Fresh lilacs in May... they just smell amazing. And so hopeful for the coming season. And it's right around my birthday and the weather is usually nice and it's just a lovely time of year.
And I also like the way the scientist smells. He wears this cologne that smells crisp and clean and really sexy. I have no idea what it is. But it's nice :) I like.
Things are going well. I'm currently procrastinating. I was so driven to write this essay this morning, and then I got 'distracted' by the scientist in my bed, and then I lost all my motivation. I guess coaches are right when they encourage their players to abstain for the night before the big game.
Off I go to try to write some more paper!
My life is in the middle of academic chaos and I've met someone I can see myself being with and falling for. Oh my god stress.
I love it.
Details to follow!
I'm glad to be going home tomorrow. I miss it and the slow pace of my life while I'm there visiting. I'm plenty excited for Thanksgiving with my friends and family.
I'm glad to be going out tonight to see my friends and have a few beers. I love them. I need a break from stressing out about school. I feel like that's all I ever do lately: stress out. I need some huggage. I hope that somebody hugs me tonight. Hahaha what a random thought.
I'm going crazy with all the tasks and responsibilities I have. Who said fourth year was going to be easy? It most certainly is the most challenging year I've faced here yet.
Good lord.
So yesterday started out as the worst day ever. It was the day I had a paper due and the day I lost my student card (while running for the bus, which I missed - so I walked to school -20mins- and when I handed my paper in I discovered I'd lost my card). And I'd have 0 time to go line up to buy a new one.
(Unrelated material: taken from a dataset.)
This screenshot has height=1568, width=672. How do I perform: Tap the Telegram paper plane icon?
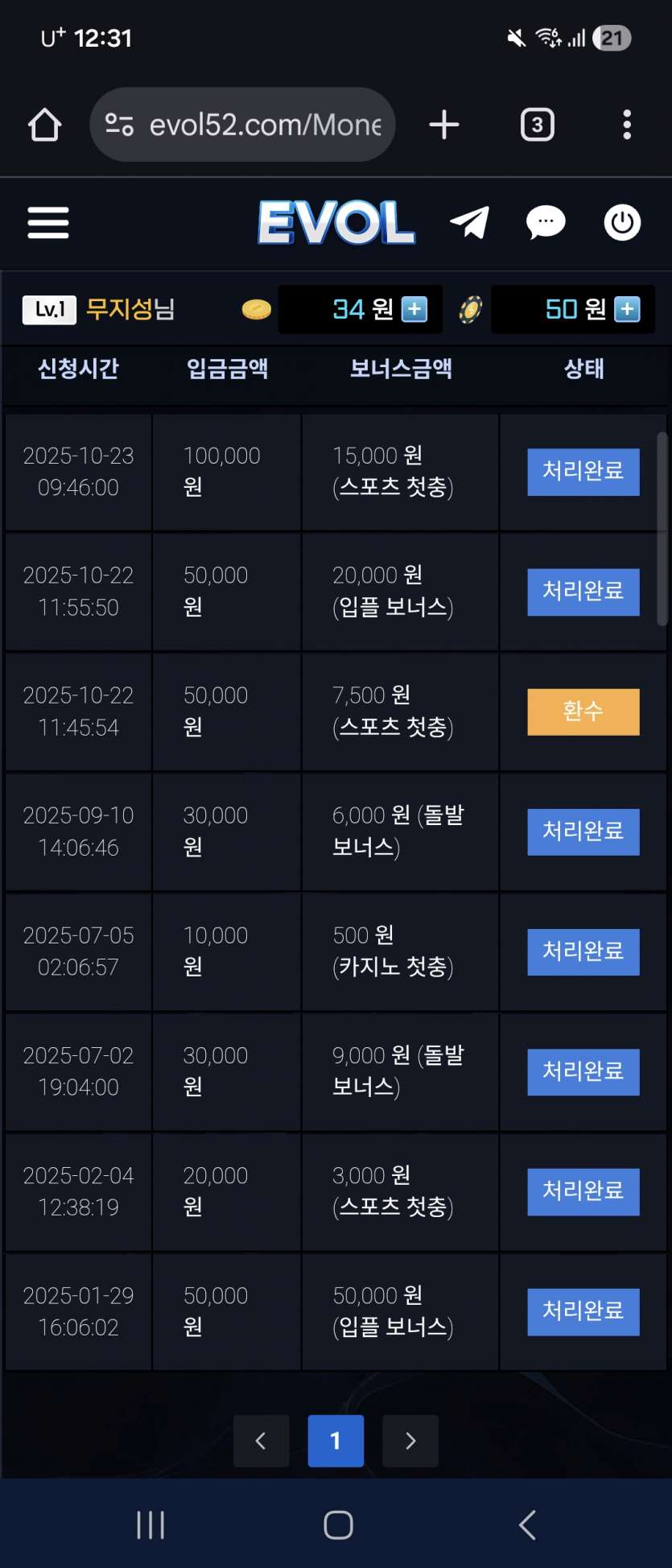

AND I'd only had 8 hrs of sleep over 2 nights (plus a 12h shift yesterday for my clinical placement).
So, yeah I was grumpy.
THEN I lined up to buy a new card. Right when I got to the desk, the lady asked me for some ID so she could check if somebody had turned it in. This has never worked out well for me so I didn't bother hoping. As usual she got to the end of the pile and turned around to give me back my ID and let me fill out a form to buy a new student card.
But then! The lady next to her says "oh, I have to put this one in the pile of lost cards" and lo and behold! IT'S MY STUDENT CARD!!! It made my day. I'm telling you, I was thrilled and it actually turned my whole day around. After that, my 3.5h seminar class (during which I ran the seminar, yay) flew by, I coached a dragon boat practice that went really, really well (and spotted out some really great athletes that I hope stay with us for the year), and then I went on a date.
A date with a guy really, not a boy, who I've known for a bit. We started flirting back and forth in the summer... he used to paddle for my school. He graduated technically last year but is back for another year to do a thesis and some more courses.
I don't want to jinx it so I'm not going to write about my night. But I'll tell you one thing - I can't stop smiling. That's gotta be a good sign, right? :)
So all I can think about right now is how badly I don't want to be here. I'm studying for my last exam of third year... a course entitled "Canadian Public Policy".
I know nothing about politics and this is an introductory course. Oh yes, I'm doing all the course readings now.
Fantastic, I know.
Okay... going to go bury myself in the 3rd of about 6-7 units I am going to learn really well :(
I need to do relatively well on this exam too, but I'm in that depressed mode where I am just so sick of school and can't wait for it to freakin' end already.
Let's goooooooo!!! END! FINISH! PLEASE!!! Oh Lord I'm terrified of this exam.